Self-Repair of Uncore Components in Robust System-on-Chips

Yanjing Li (Intel Labs/Stanford)

Thursday, September 19, 4:30pm-5:30pm
Hamerschlag Hall 1107

Abstract

Self-repair replaces/bypasses faulty components in a system-on-chip (SoC) to keep the system functioning correctly even in the presence of permanent faults. Such faults may result from early-life failures, circuit aging, and manufacturing defects and variations. Unlike on-chip memories, processor cores, and networks-on-chip, little attention has been paid to self-repair of uncore components (e.g., cache controllers, memory controllers, and I/O controllers) that occupy significant portions of multi-core SoCs. In this talk, we present new techniques that utilize architectural features to achieve self-repair of uncore components while incurring low area, power, and performance costs. We demonstrate the effectiveness and practicality of our techniques, using the industrial OpenSPARC T2 SoC with 8 processor cores that support 64 hardware threads. Our key results are: 1. Our techniques enable effective self-repair of any single faulty uncore component with 7.5% post-layout chip-level area impact and 3% power impact.

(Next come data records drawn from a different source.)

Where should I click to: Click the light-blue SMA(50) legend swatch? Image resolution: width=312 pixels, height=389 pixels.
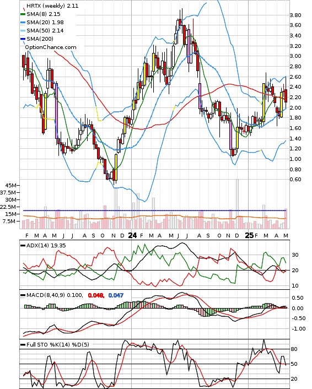coord(23,31)
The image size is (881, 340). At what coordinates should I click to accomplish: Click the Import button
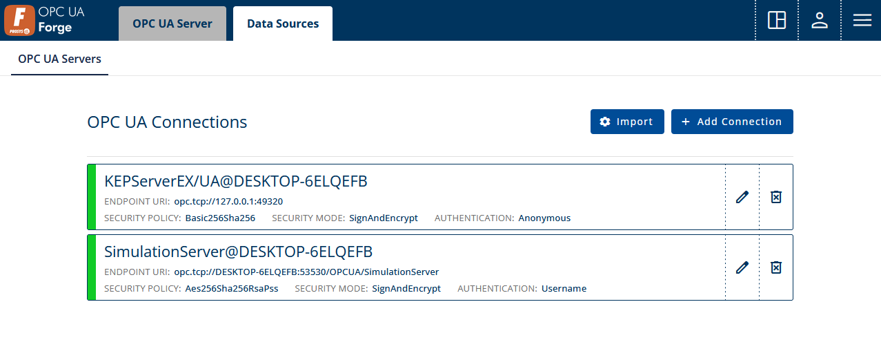627,122
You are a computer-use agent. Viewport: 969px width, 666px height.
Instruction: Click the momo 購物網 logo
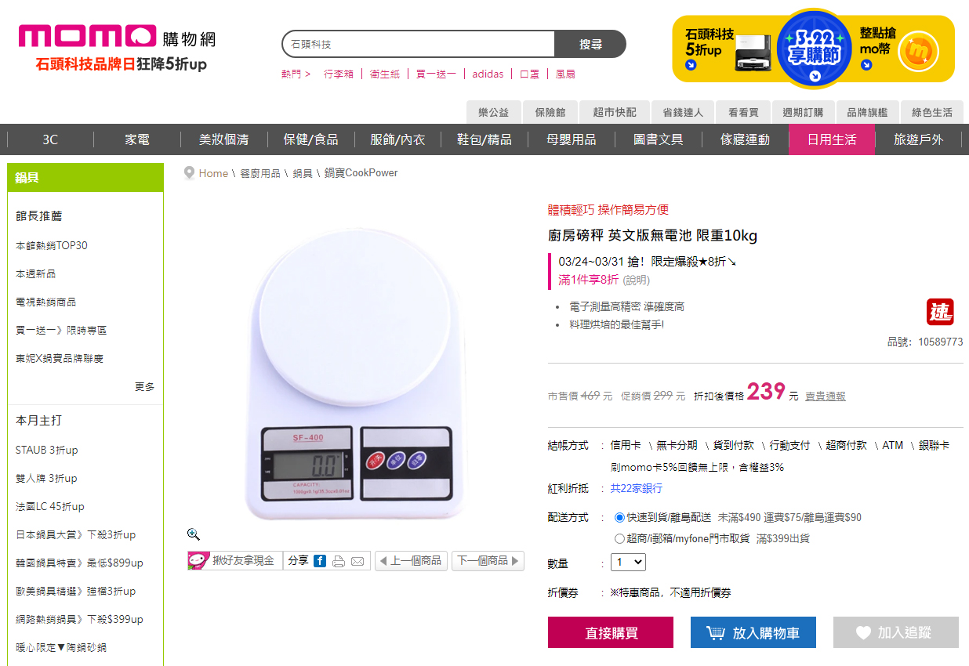[117, 37]
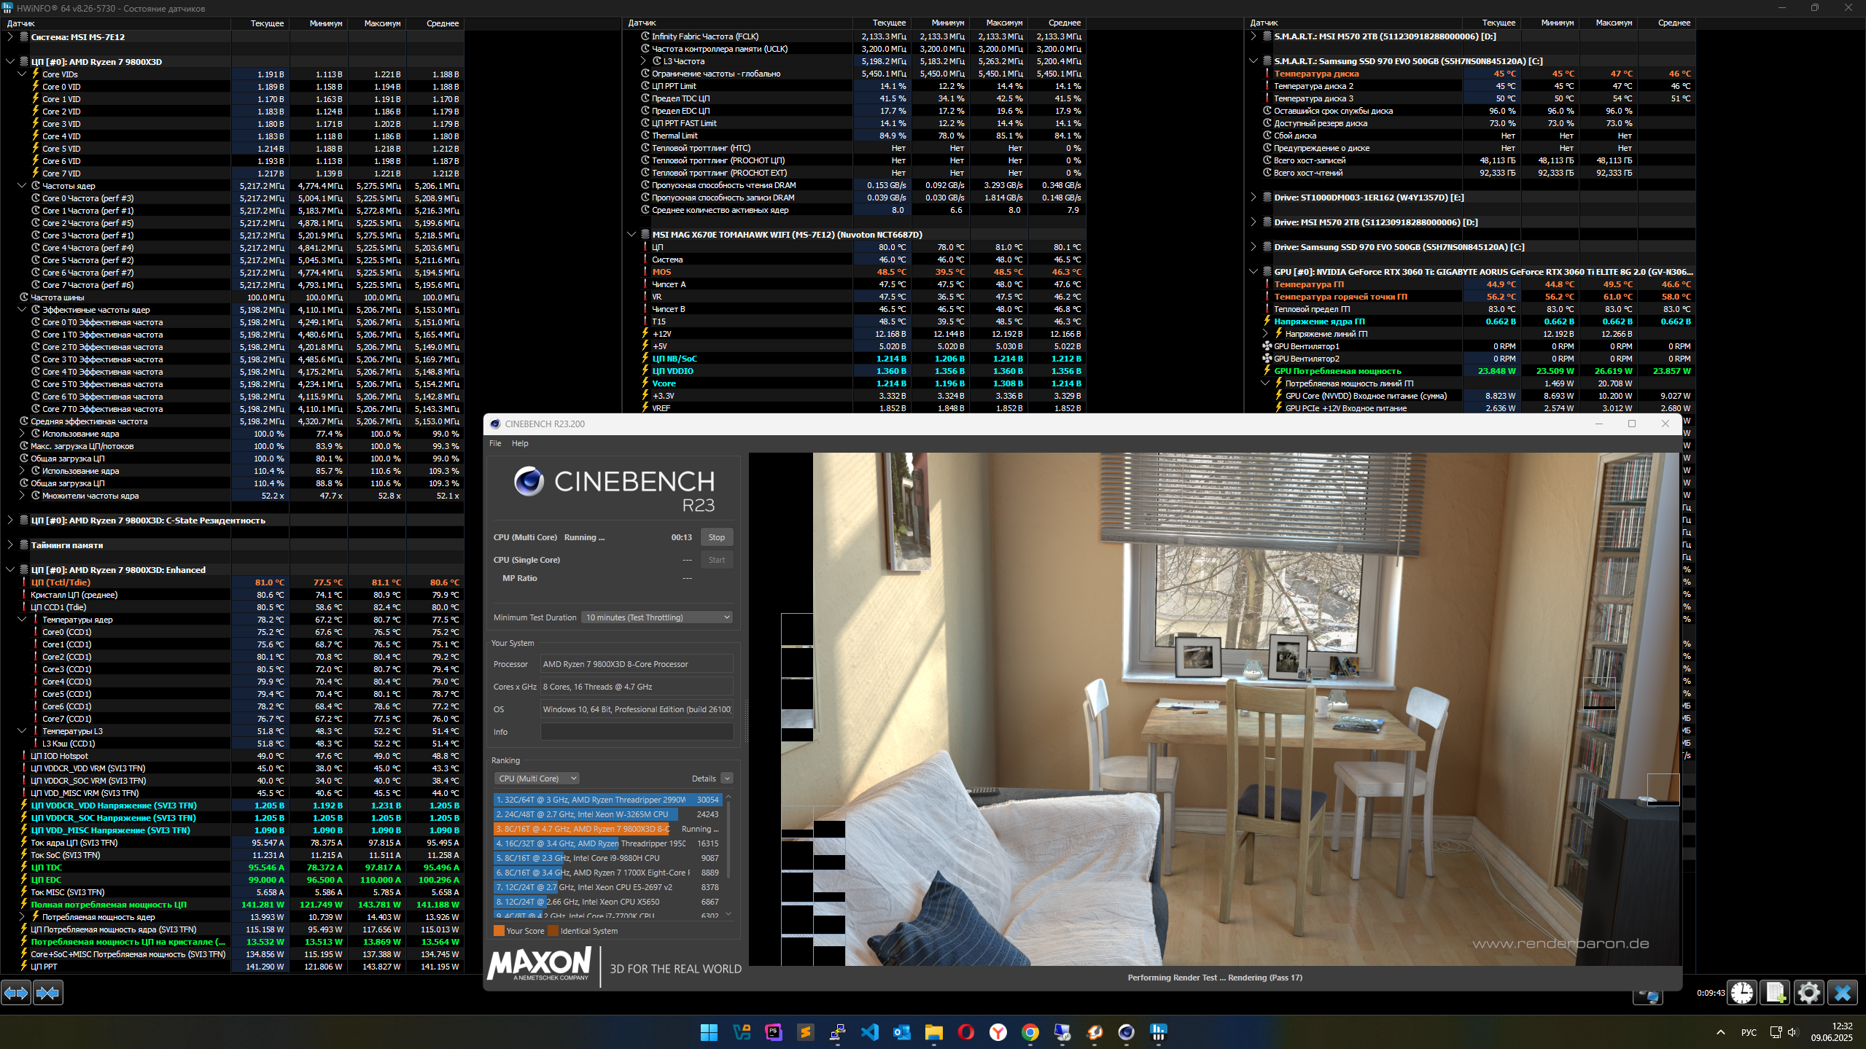This screenshot has width=1866, height=1049.
Task: Stop the running Multi Core test
Action: click(x=716, y=537)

In contrast, existing redundancy techniques impose high (e.g., 20%) area costs. Our techniques do not incur any performance impact in fault-free systems. In the presence of a single faulty uncore component, there can be a 5% application performance impact. 2. Our techniques are capable of self-repairing multiple faulty uncore components without any additional area impact, but with graceful degradation of application performance. 3. Our techniques achieve high self-repair coverage of 97.5% in the presence of a single fault. Our self-repair techniques also enable flexible tradeoffs between self-repair coverage and area costs. For example, 75% self-repair coverage can be achieved with 3.2% post-layout chip-level area impact.

Bio

Yanjing Li is a research scientist at Intel Labs and a visiting scholar at Stanford University. She received her Ph.D. in Electrical Engineering from Stanford University in 2013, and both a M.S. in Mathematical Sciences and a B.S. in Electrical and Computer Engineering from Carnegie Mellon University. Yanjing has authored and presented award-winning papers at IEEE International Test Conference and IEEE VLSI Test Symposium. She has also been awarded an Intel Divisional Recognition Award. Her research interests include robust system design, validation and test, and computer architecture.